Material provided:
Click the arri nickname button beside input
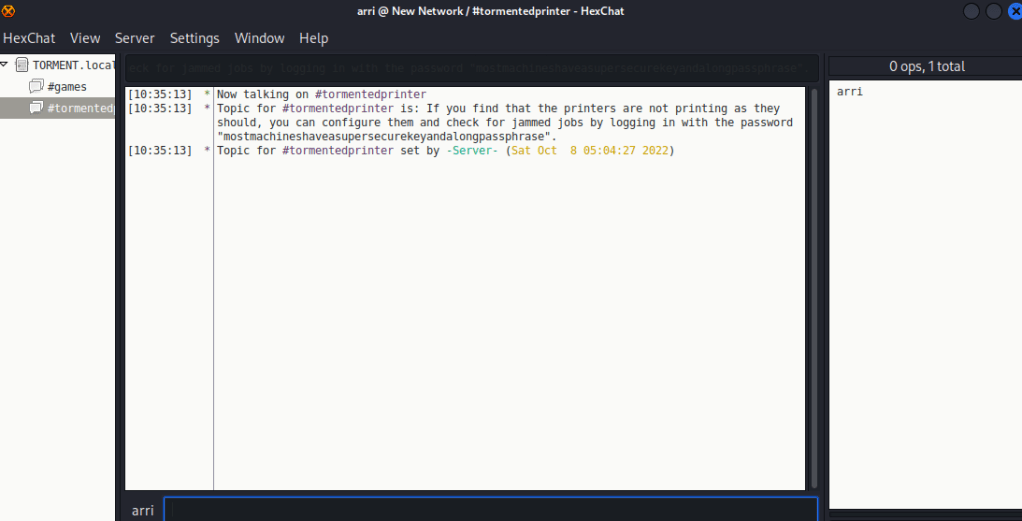This screenshot has height=521, width=1022. pos(143,510)
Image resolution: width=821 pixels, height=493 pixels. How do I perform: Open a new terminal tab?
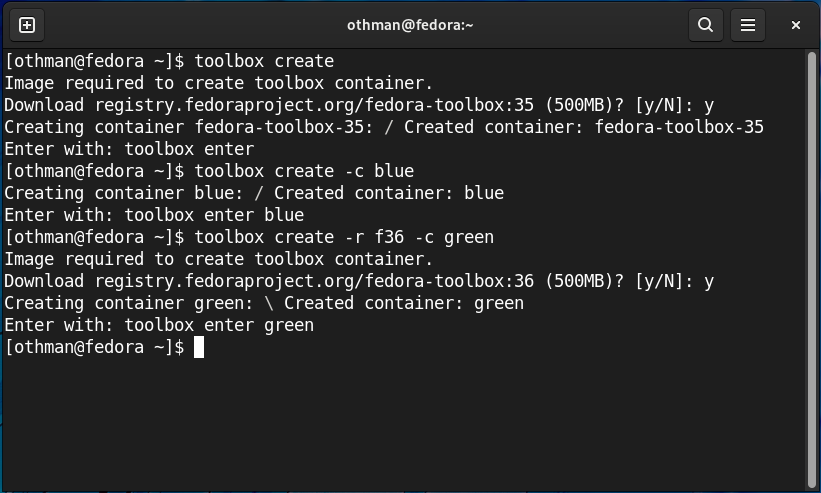(x=27, y=25)
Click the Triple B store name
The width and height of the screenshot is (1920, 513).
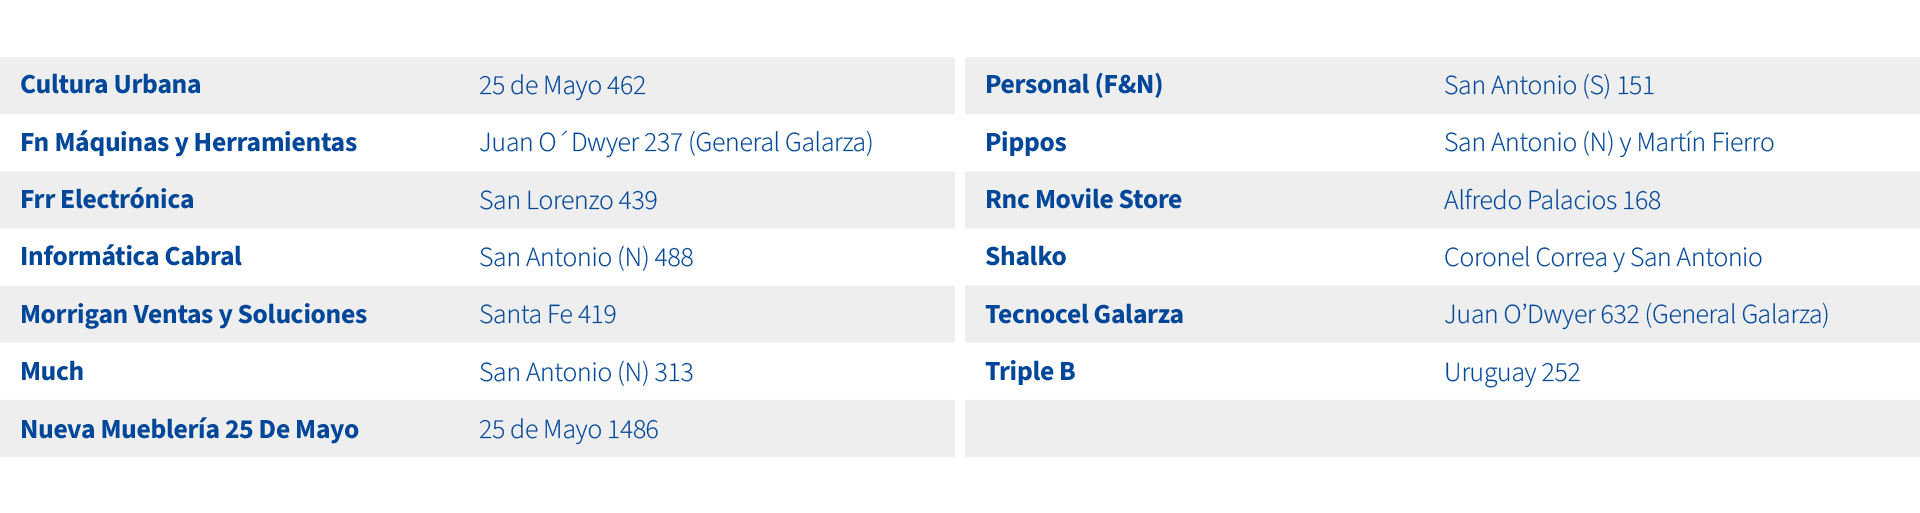pos(1030,372)
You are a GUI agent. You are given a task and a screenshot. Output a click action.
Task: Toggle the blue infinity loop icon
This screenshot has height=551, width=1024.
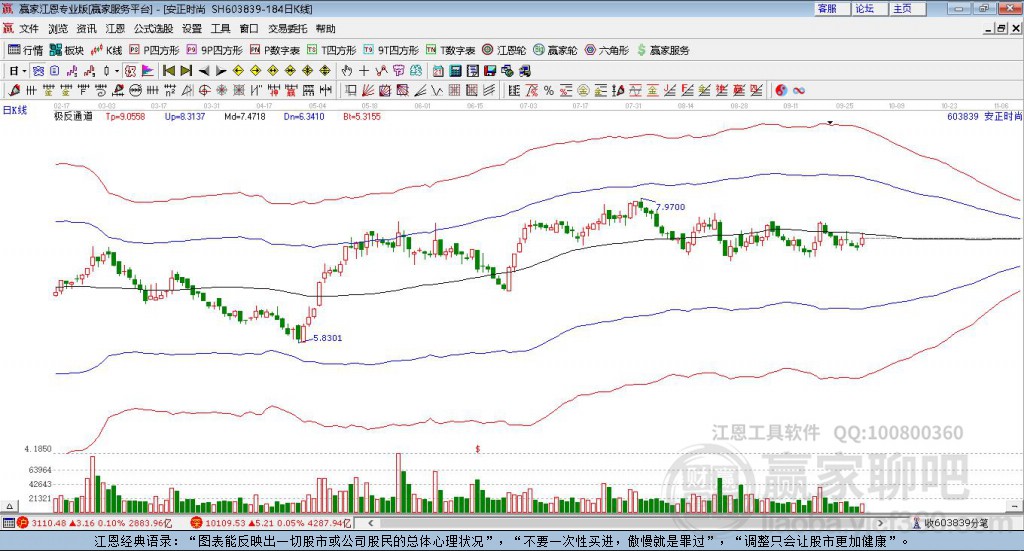point(799,90)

Work to be completed:
Set down every entry word for word, but omit the pictures.

Response below:
Click the arri nickname button beside input
This screenshot has height=521, width=1022. pos(143,510)
Image resolution: width=821 pixels, height=493 pixels. How do I perform: Open a new terminal tab?
(x=27, y=25)
Click the Triple B store name
The width and height of the screenshot is (1920, 513).
pos(1030,372)
You are a GUI agent. You are given a task and a screenshot. Output a click action.
Task: Toggle the blue infinity loop icon
This screenshot has height=551, width=1024.
point(799,90)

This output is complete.